PROMPT -> Give back the entries below verbatim.

SUPPLIED ENTRIES ->
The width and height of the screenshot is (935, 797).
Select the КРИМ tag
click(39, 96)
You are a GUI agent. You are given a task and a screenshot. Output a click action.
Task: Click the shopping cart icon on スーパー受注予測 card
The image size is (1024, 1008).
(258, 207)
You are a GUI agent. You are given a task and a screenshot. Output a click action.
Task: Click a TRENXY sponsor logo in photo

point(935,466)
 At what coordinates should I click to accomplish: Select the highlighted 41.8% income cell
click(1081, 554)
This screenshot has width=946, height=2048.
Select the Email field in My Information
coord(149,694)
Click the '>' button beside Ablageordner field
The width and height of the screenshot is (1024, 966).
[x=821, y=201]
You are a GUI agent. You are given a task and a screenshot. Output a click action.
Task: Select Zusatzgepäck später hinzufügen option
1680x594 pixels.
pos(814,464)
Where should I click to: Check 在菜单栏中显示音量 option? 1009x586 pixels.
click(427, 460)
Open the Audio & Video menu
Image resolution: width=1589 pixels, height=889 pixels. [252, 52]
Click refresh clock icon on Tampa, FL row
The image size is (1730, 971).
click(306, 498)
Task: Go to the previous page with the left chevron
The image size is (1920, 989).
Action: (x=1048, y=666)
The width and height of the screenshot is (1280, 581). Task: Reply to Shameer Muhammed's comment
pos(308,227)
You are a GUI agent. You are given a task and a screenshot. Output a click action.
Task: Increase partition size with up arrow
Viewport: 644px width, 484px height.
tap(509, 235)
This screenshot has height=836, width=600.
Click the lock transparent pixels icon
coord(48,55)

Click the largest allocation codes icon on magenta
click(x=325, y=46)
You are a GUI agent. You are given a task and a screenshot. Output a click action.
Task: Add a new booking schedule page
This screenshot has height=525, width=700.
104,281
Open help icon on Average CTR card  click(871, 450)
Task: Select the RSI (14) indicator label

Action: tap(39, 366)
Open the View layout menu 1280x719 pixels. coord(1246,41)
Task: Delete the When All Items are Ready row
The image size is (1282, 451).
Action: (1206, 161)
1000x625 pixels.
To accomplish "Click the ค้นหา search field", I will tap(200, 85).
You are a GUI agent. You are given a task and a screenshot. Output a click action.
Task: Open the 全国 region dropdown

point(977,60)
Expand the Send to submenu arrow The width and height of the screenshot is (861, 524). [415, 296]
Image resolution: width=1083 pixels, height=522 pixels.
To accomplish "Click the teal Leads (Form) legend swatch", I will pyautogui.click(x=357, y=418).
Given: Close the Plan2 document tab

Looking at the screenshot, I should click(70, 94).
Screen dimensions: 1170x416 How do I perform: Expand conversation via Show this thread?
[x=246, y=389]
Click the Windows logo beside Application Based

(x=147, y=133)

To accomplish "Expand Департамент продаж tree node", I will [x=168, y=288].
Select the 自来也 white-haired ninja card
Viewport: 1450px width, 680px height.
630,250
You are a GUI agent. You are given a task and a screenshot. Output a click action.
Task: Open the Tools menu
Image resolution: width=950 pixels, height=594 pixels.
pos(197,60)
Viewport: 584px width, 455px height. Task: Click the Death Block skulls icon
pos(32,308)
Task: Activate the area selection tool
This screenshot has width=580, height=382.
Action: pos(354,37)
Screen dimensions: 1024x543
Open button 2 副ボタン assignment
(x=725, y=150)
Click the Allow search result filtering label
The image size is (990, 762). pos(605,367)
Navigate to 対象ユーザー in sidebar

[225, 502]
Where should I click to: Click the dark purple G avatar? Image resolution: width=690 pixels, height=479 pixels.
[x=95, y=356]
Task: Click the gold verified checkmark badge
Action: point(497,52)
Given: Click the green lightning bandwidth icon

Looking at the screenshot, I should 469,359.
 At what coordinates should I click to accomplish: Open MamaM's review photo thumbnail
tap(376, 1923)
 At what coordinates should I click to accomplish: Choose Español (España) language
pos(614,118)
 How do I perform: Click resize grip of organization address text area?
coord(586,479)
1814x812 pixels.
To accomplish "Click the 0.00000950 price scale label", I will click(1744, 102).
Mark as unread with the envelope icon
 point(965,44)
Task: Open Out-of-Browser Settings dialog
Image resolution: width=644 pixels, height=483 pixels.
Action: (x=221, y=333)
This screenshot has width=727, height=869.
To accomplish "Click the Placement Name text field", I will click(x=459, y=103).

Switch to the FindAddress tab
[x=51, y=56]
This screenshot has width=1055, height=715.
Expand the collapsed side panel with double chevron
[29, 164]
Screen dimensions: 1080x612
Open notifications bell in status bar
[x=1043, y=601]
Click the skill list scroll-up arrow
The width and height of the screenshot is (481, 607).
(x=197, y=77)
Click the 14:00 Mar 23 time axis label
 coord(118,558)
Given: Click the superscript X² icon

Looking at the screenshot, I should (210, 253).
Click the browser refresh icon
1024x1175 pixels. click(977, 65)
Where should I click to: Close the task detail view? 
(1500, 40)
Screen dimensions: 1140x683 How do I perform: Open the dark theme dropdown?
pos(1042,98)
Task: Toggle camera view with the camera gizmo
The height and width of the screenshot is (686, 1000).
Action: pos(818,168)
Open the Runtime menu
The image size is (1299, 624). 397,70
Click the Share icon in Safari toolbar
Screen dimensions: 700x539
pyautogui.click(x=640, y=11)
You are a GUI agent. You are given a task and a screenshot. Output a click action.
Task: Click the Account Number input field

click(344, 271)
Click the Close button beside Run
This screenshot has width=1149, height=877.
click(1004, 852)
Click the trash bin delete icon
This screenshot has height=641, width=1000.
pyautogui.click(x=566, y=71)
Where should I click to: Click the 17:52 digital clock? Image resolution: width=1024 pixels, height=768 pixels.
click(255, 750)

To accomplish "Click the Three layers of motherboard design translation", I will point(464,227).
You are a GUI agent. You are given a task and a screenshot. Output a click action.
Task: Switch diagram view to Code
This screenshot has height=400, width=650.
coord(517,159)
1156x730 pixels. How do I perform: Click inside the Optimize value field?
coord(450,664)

OUTPUT OF THE TASK ->
The width and height of the screenshot is (935, 797).
Select the КРИМ tag
click(39, 96)
You are a GUI agent. You are given a task and a screenshot. Output a click action.
Task: Click the shopping cart icon on スーパー受注予測 card
The image size is (1024, 1008).
(258, 207)
You are a GUI agent. You are given a task and a screenshot. Output a click action.
Task: Click a TRENXY sponsor logo in photo

point(935,466)
 At what coordinates should I click to accomplish: Select the highlighted 41.8% income cell
click(1081, 554)
This screenshot has width=946, height=2048.
Select the Email field in My Information
coord(149,694)
Click the '>' button beside Ablageordner field
The width and height of the screenshot is (1024, 966).
[x=821, y=201]
You are a GUI agent. You are given a task and a screenshot. Output a click action.
Task: Select Zusatzgepäck später hinzufügen option
1680x594 pixels.
pos(814,464)
Where should I click to: Check 在菜单栏中显示音量 option? 1009x586 pixels.
click(427, 460)
Open the Audio & Video menu
Image resolution: width=1589 pixels, height=889 pixels. [252, 52]
Click refresh clock icon on Tampa, FL row
The image size is (1730, 971).
click(306, 498)
Task: Go to the previous page with the left chevron
The image size is (1920, 989).
Action: (x=1048, y=666)
The width and height of the screenshot is (1280, 581). Task: Reply to Shameer Muhammed's comment
pos(308,227)
You are a GUI agent. You are given a task and a screenshot. Output a click action.
Task: Increase partition size with up arrow
Viewport: 644px width, 484px height.
tap(509, 235)
This screenshot has height=836, width=600.
Click the lock transparent pixels icon
coord(48,55)

Click the largest allocation codes icon on magenta
click(x=325, y=46)
You are a GUI agent. You are given a task and a screenshot. Output a click action.
Task: Add a new booking schedule page
This screenshot has height=525, width=700.
104,281
Open help icon on Average CTR card  click(871, 450)
Task: Select the RSI (14) indicator label

Action: tap(39, 366)
Open the View layout menu 1280x719 pixels. coord(1246,41)
Task: Delete the When All Items are Ready row
The image size is (1282, 451).
Action: (1206, 161)
1000x625 pixels.
To accomplish "Click the ค้นหา search field", I will tap(200, 85).
You are a GUI agent. You are given a task and a screenshot. Output a click action.
Task: Open the 全国 region dropdown

point(977,60)
Expand the Send to submenu arrow The width and height of the screenshot is (861, 524). [415, 296]
Image resolution: width=1083 pixels, height=522 pixels.
To accomplish "Click the teal Leads (Form) legend swatch", I will pyautogui.click(x=357, y=418).
Given: Close the Plan2 document tab

Looking at the screenshot, I should click(70, 94).
Screen dimensions: 1170x416 How do I perform: Expand conversation via Show this thread?
[x=246, y=389]
Click the Windows logo beside Application Based

(x=147, y=133)

To accomplish "Expand Департамент продаж tree node", I will [x=168, y=288].
Select the 自来也 white-haired ninja card
Viewport: 1450px width, 680px height.
630,250
You are a GUI agent. You are given a task and a screenshot. Output a click action.
Task: Open the Tools menu
Image resolution: width=950 pixels, height=594 pixels.
pos(197,60)
Viewport: 584px width, 455px height. Task: Click the Death Block skulls icon
pos(32,308)
Task: Activate the area selection tool
This screenshot has width=580, height=382.
Action: pos(354,37)
Screen dimensions: 1024x543
Open button 2 副ボタン assignment
(x=725, y=150)
Click the Allow search result filtering label
The image size is (990, 762). pos(605,367)
Navigate to 対象ユーザー in sidebar

[225, 502]
Where should I click to: Click the dark purple G avatar? Image resolution: width=690 pixels, height=479 pixels.
[x=95, y=356]
Task: Click the gold verified checkmark badge
Action: point(497,52)
Given: Click the green lightning bandwidth icon

Looking at the screenshot, I should 469,359.
 At what coordinates should I click to accomplish: Open MamaM's review photo thumbnail
tap(376, 1923)
 At what coordinates should I click to accomplish: Choose Español (España) language
pos(614,118)
 How do I perform: Click resize grip of organization address text area?
coord(586,479)
1814x812 pixels.
To accomplish "Click the 0.00000950 price scale label", I will click(1744, 102).
Mark as unread with the envelope icon
 point(965,44)
Task: Open Out-of-Browser Settings dialog
Image resolution: width=644 pixels, height=483 pixels.
Action: (x=221, y=333)
This screenshot has width=727, height=869.
To accomplish "Click the Placement Name text field", I will click(x=459, y=103).

Switch to the FindAddress tab
[x=51, y=56]
This screenshot has width=1055, height=715.
Expand the collapsed side panel with double chevron
[29, 164]
Screen dimensions: 1080x612
Open notifications bell in status bar
[x=1043, y=601]
Click the skill list scroll-up arrow
The width and height of the screenshot is (481, 607).
(x=197, y=77)
Click the 14:00 Mar 23 time axis label
 coord(118,558)
Given: Click the superscript X² icon

Looking at the screenshot, I should (210, 253).
Click the browser refresh icon
1024x1175 pixels. click(977, 65)
Where should I click to: Close the task detail view? 
(1500, 40)
Screen dimensions: 1140x683 How do I perform: Open the dark theme dropdown?
pos(1042,98)
Task: Toggle camera view with the camera gizmo
The height and width of the screenshot is (686, 1000).
Action: pos(818,168)
Open the Runtime menu
The image size is (1299, 624). 397,70
Click the Share icon in Safari toolbar
Screen dimensions: 700x539
pyautogui.click(x=640, y=11)
You are a GUI agent. You are given a task and a screenshot. Output a click action.
Task: Click the Account Number input field

click(344, 271)
Click the Close button beside Run
This screenshot has width=1149, height=877.
click(1004, 852)
Click the trash bin delete icon
This screenshot has height=641, width=1000.
pyautogui.click(x=566, y=71)
Where should I click to: Click the 17:52 digital clock? Image resolution: width=1024 pixels, height=768 pixels.
click(255, 750)

To accomplish "Click the Three layers of motherboard design translation", I will point(464,227).
You are a GUI agent. You are given a task and a screenshot. Output a click action.
Task: Switch diagram view to Code
This screenshot has height=400, width=650.
coord(517,159)
1156x730 pixels. How do I perform: Click inside the Optimize value field?
coord(450,664)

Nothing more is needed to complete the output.